• GIVEN TASK: Please rewrite all of the rows below with "column header" swapped for "column heading", keeping everything else the same, and leave out the pictures.
———
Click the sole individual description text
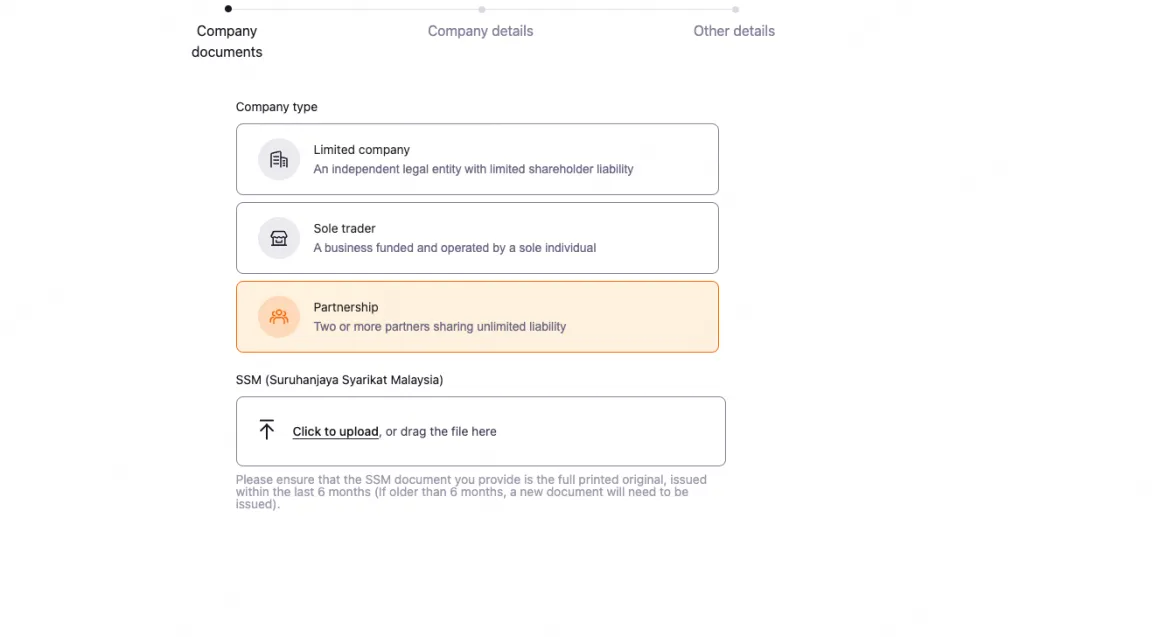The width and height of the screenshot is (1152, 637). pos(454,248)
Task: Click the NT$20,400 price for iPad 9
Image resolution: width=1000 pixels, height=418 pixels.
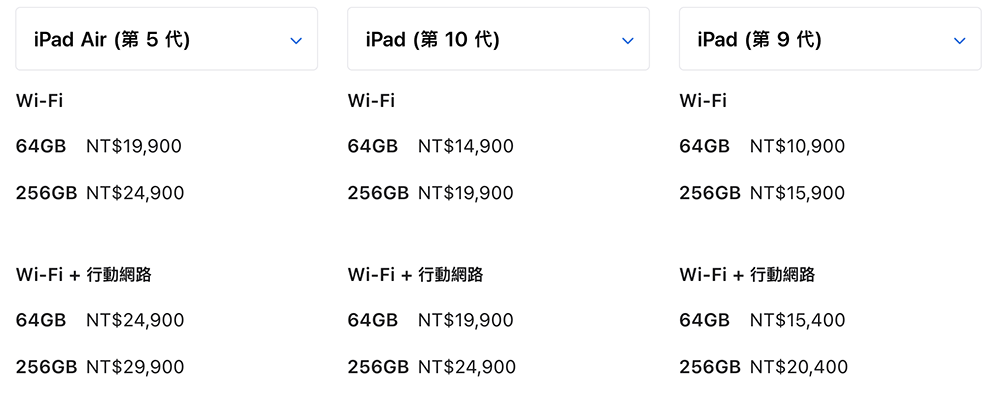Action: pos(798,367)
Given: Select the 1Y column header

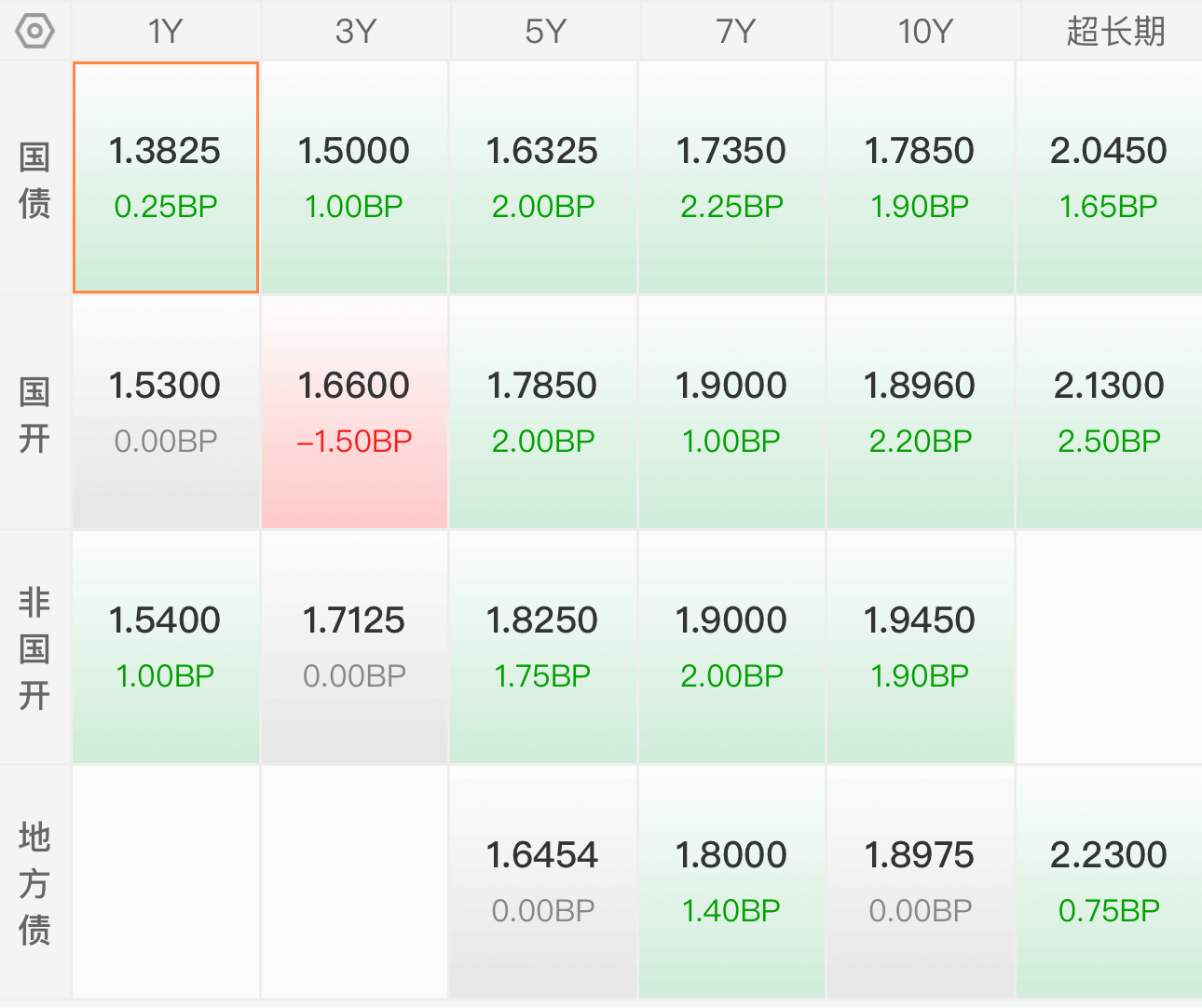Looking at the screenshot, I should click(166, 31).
———
• TASK ANSWER:
Click the sole individual description text
The width and height of the screenshot is (1152, 637). pos(454,248)
Task: Click the NT$20,400 price for iPad 9
Image resolution: width=1000 pixels, height=418 pixels.
Action: pos(798,367)
Given: Select the 1Y column heading

Looking at the screenshot, I should click(166, 31).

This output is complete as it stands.